South Korean cryptocurrency exchange Bithumb has sold majority control for USD 354 million to a Singapore-based medical group, according to the latest Reuters update.

Bk Global Consortium has acquired the 51 per cent share in the exchange necessary to give it overall control. The deal was signed by BK International Consortium, a blockchain investment company formed by BK International, a plastic surgical procedures clinical team in Singapore.

The deal means that Bithumb, South Korea’s largest crypto exchange by volume, passes over its controlling stake from BTC Holdings, who had previously held 76% of the company’s equity, to the new stakeholders.

Bithumb, with daily trading volume near USD 400 million, is the sixth-largest in the world behind Binance, OKEx, Huobi, Bitfinex, and Upbit.
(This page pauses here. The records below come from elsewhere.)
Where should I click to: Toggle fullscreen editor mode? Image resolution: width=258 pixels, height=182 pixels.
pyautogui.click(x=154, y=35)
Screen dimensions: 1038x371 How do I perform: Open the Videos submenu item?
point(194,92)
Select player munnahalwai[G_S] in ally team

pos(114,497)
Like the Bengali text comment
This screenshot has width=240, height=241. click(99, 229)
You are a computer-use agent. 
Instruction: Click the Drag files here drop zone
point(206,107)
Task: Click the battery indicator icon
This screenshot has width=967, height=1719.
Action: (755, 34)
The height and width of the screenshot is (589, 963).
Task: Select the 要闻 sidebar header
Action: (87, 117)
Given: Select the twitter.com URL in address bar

A total of 37 different cryptocurrencies are traded on the exchange.

The new premier stakeholder in Bithumb is plastic surgeon Kim Byung Gun, a South Korean cryptocurrency investor who had already launched his own ICO consulting firm and platform last August. The deal with BK global priced the major South Korean exchange at over KRW 1 trillion won (USD 880 million). News Asia observed:

“Kim, who demonstrated his multinational management ability in the field of medical care, has invested in fintech [and] blockchain… companies in Singapore.”

Although beset by a major hacking in June of this year resulting in the loss of KRW 35 billion (USD 40 million), the exchange has still made significant gains through the first half of 2018 estimated to be around USD 35 million. The suspension of withdrawals and the opening of new accounts, however, led to a significant drop in volume at the time.

The new major stakeholder is setting his targets high, with plans to create a new platform similar that that of Binance and San Francisco exchange giant Coinbase. Kim also wants to create a blockchain e-commerce system in partnership with Singapore’s e-marketplace Q2 along with talk of a fiat-backed stablecoin being developed in the future.